#### SUPPLIED DATA:

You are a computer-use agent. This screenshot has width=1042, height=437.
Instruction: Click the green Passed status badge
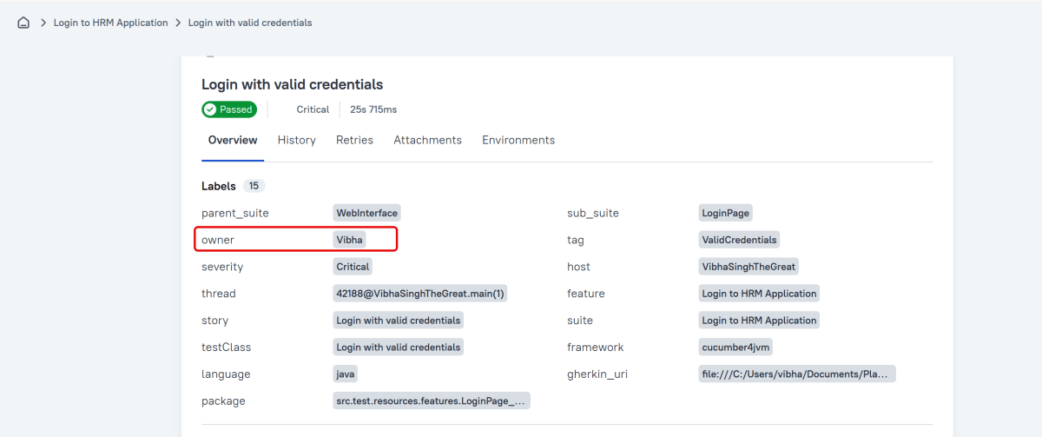229,109
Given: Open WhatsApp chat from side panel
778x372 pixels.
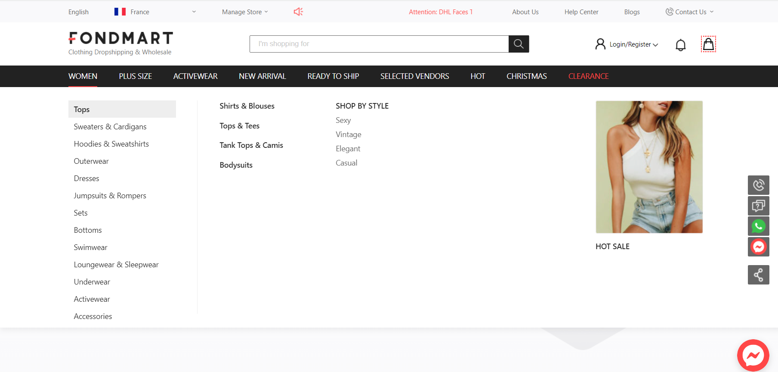Looking at the screenshot, I should point(758,226).
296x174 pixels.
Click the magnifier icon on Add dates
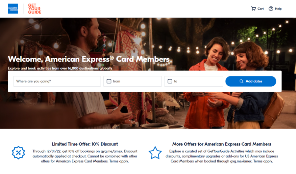pos(241,81)
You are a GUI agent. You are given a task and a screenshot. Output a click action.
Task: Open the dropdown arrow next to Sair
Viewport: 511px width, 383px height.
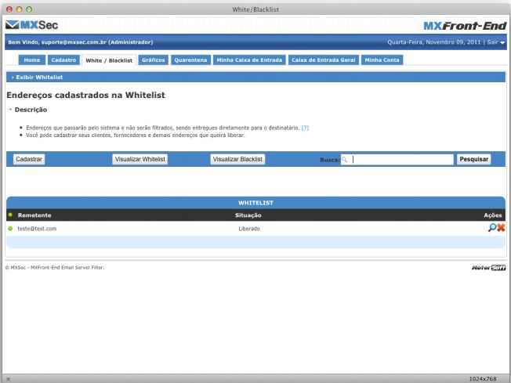(x=502, y=43)
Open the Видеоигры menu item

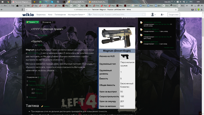[x=41, y=15]
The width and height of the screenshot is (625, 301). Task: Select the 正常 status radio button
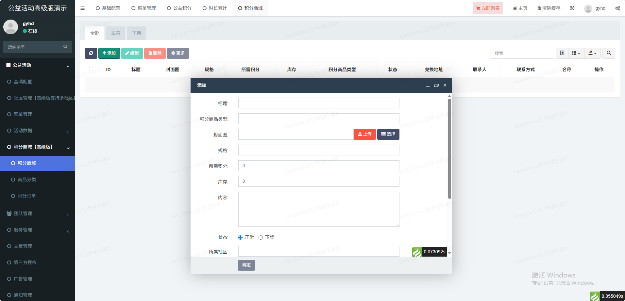(x=240, y=238)
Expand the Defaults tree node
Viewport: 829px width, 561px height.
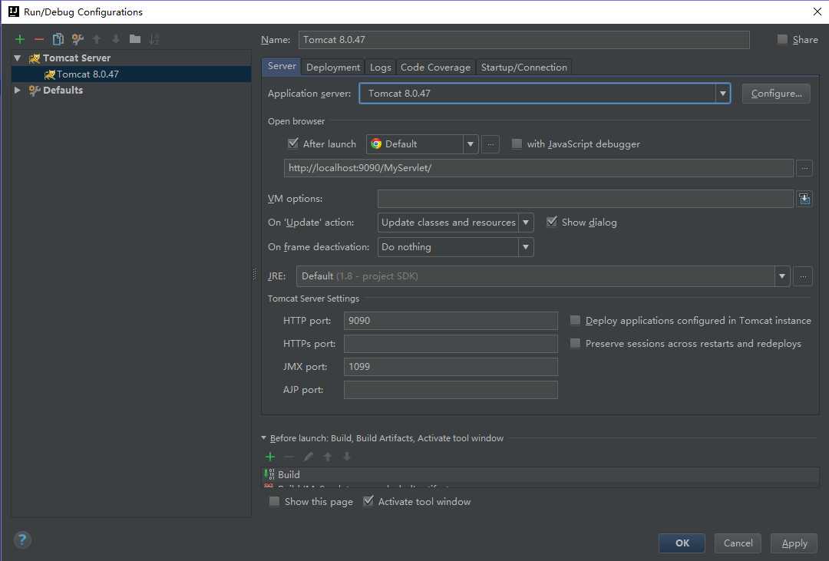18,90
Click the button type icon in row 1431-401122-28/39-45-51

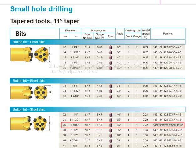coord(111,68)
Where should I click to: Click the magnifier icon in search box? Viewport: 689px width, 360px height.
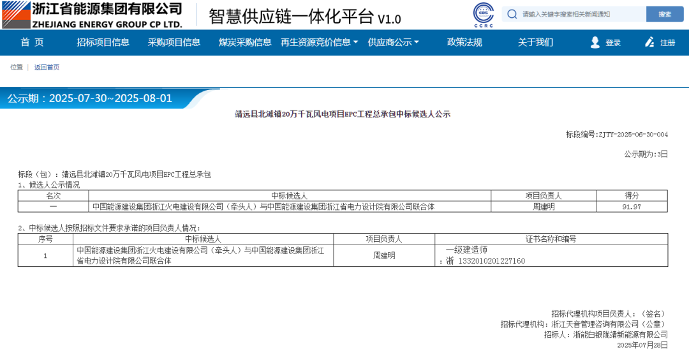(x=512, y=14)
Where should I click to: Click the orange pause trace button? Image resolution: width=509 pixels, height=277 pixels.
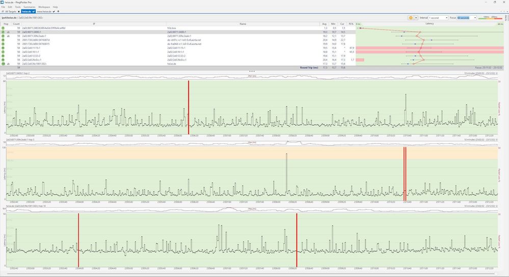(410, 17)
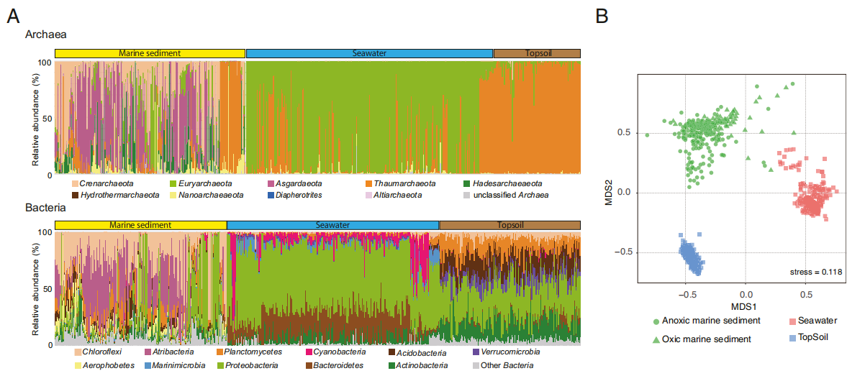865x376 pixels.
Task: Click the green triangle Oxic marine sediment marker
Action: coord(656,339)
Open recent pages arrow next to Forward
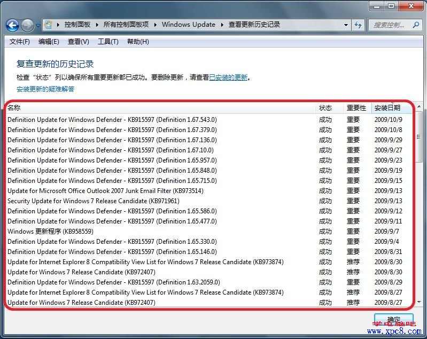The height and width of the screenshot is (339, 427). tap(37, 25)
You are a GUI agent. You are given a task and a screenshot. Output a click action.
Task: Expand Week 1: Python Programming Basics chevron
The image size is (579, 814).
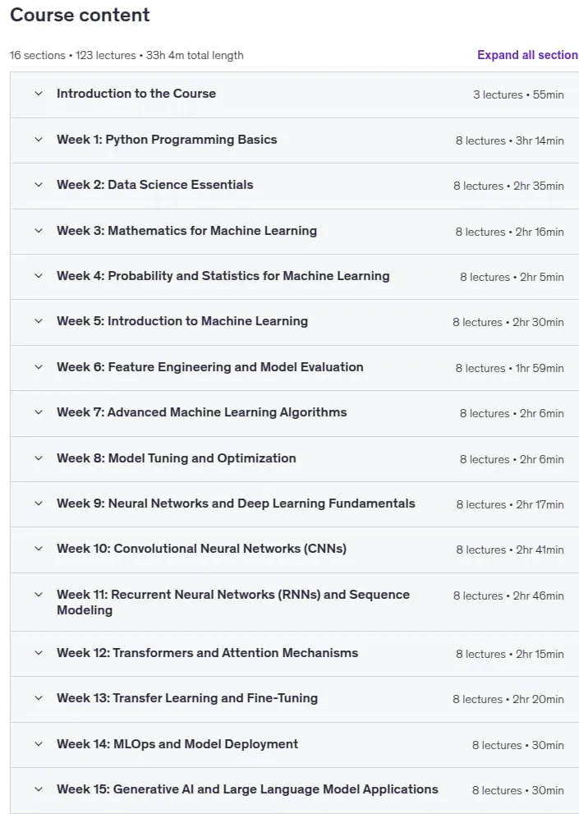click(x=39, y=140)
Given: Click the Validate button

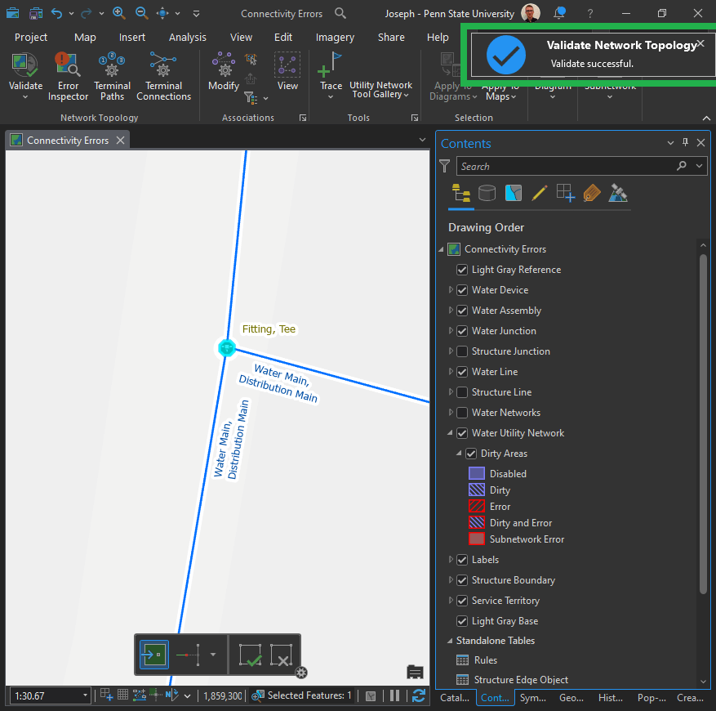Looking at the screenshot, I should pos(25,67).
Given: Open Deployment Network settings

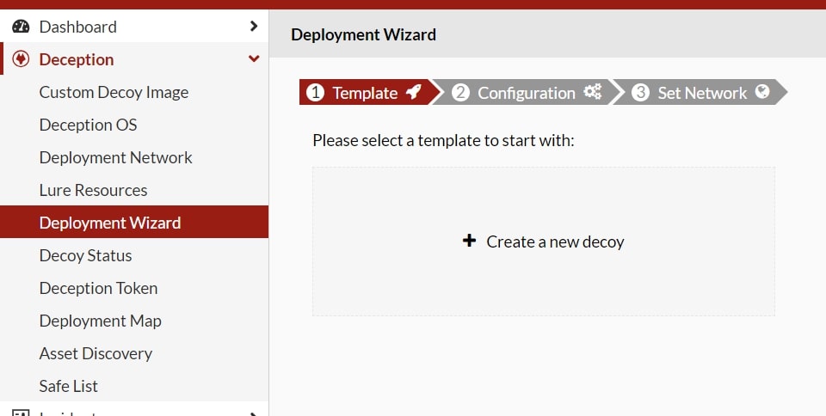Looking at the screenshot, I should point(115,157).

#### WHAT NEEDS TO BE DONE:
Would you reproduce the records exactly as they stand, but without the pictures?

#### RESPONSE AREA:
You are a computer-use agent. This screenshot has width=1042, height=437.
Instruction: Click the green Passed status badge
229,109
Given: Open WhatsApp chat from side panel
778x372 pixels.
Looking at the screenshot, I should point(758,226).
296x174 pixels.
Click the magnifier icon on Add dates
pos(241,81)
You are a GUI agent. You are given a task and a screenshot. Output a click action.
Task: Open the dropdown arrow next to Sair
Viewport: 511px width, 383px height.
(x=502, y=43)
Open the Видеоигры menu item

[x=41, y=15]
The width and height of the screenshot is (625, 301). Task: Select the 正常 status radio button
(x=240, y=238)
Expand the Defaults tree node
Viewport: 829px width, 561px height.
18,90
Click the button type icon in row 1431-401122-28/39-45-51

coord(111,68)
Where should I click to: Click the magnifier icon in search box? Viewport: 689px width, 360px height.
(x=512, y=14)
Where should I click to: Click the orange pause trace button? Image resolution: width=509 pixels, height=277 pixels.
(410, 17)
865x376 pixels.
Task: Click the green triangle Oxic marine sediment marker
Action: coord(656,339)
Open recent pages arrow next to Forward
The height and width of the screenshot is (339, 427). tap(37, 25)
You are a GUI agent. You are given a task and a screenshot. Output a click action.
Task: Expand Week 1: Python Programming Basics chevron
The image size is (579, 814).
click(x=39, y=140)
Given: Click the Validate button

Looking at the screenshot, I should pos(25,67).
Given: Open Deployment Network settings

Looking at the screenshot, I should point(115,157).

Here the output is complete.